Indexes in ebooks
This is the first installment in a 3-part series on Indexes in ebooks, written by Stephen Ingle, president of WordCo Indexing Services. We’ll publish the final 2 pieces over the next few weeks. Steve will also be a guest on #eprdctn hour on September 9. Please comment below, send in questions, and participate on September 9! Now to Steve:
I love digital non-fiction books, especially history and politics. I love downloading them on the Kindle app on my iPad or my iPhone. But I have a gripe: why is the index often missing in the digital version of the book? I feel like I’ve been shortchanged. I like to see what topics come up in the book, how often they come up, and where the discussion is (i.e., at the beginning, middle, or end of the book). The index (even just a non-hyperlinked image of the print index) provides this. The index also breaks down major topics into subtopics so I can get an overview of how the author treats that topic.

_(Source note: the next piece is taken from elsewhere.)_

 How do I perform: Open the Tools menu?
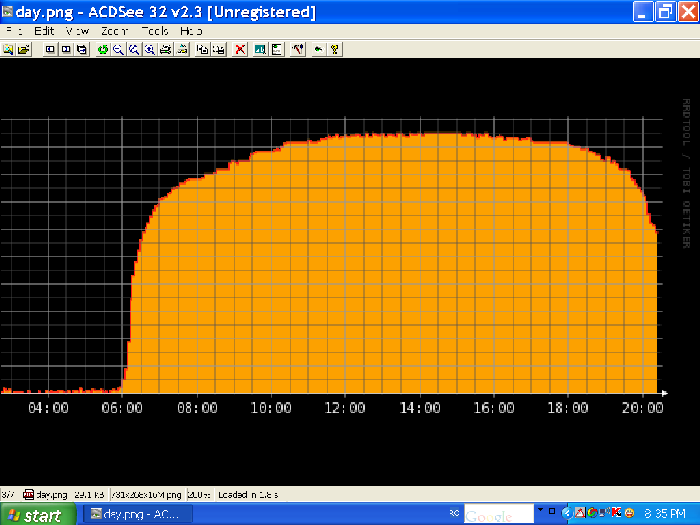[154, 31]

I guess the usual (dare I say ignorant?) response from the publisher is something like this: “The page numbers don’t show up in the digital version, so the index is unusable,” or “Readers can just use Search.” Search works great for simple things (assuming you remember how to spell the name you’re looking for or the author’s particular terminology). But why not include the index, at the very least to help the reader know what to search for?

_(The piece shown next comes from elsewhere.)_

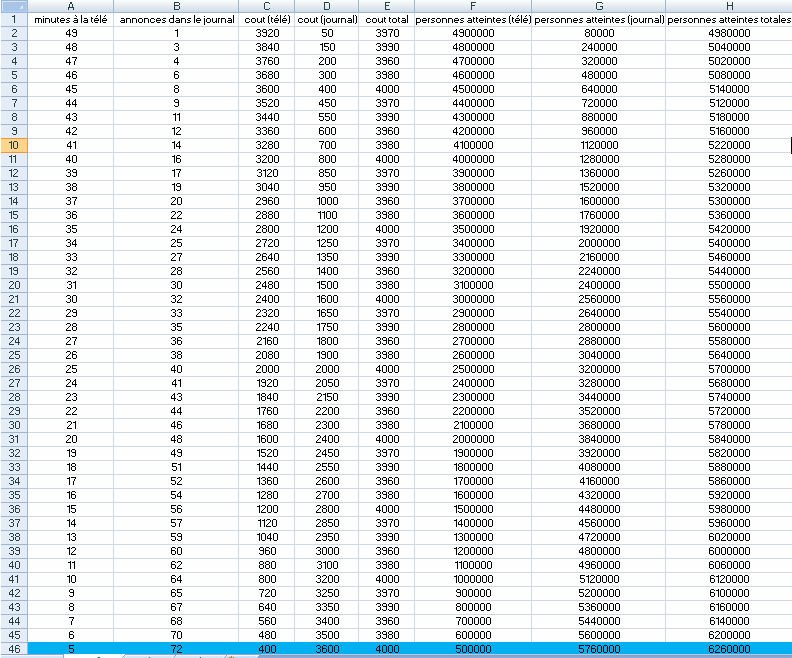Select 'personnes atteintes totales' header cell
This screenshot has height=658, width=792.
tap(729, 19)
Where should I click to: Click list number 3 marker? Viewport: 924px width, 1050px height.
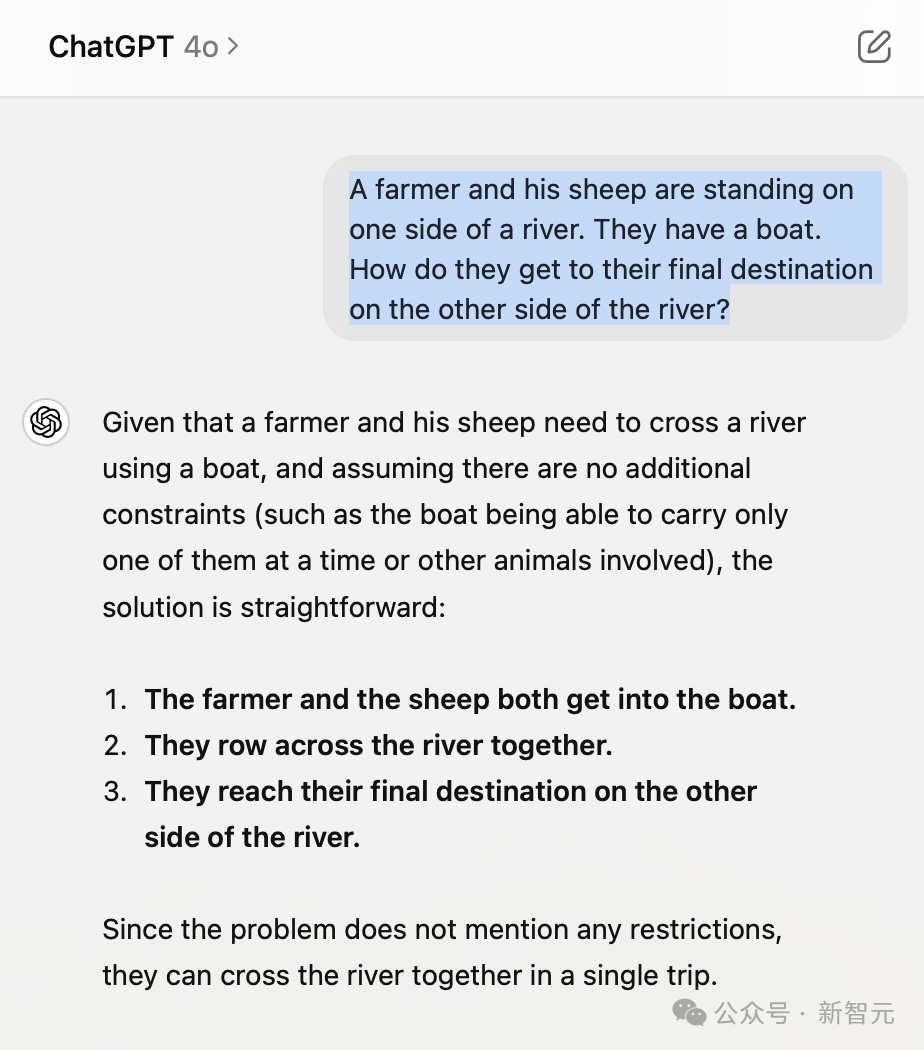(115, 791)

What exactly is an index anyway? A list of every name or term that comes up in a book? Not really. That would be more of a concordance. Essentially, an index provides an organized overview of the book’s contents. It is not just a search tool to “look something up.” It’s a meta-presentation of what’s in the book. Think about what that means: with a well-constructed and complete index, and enough time, you could pretty much reconstruct the gist of the book, in page order. Just add water!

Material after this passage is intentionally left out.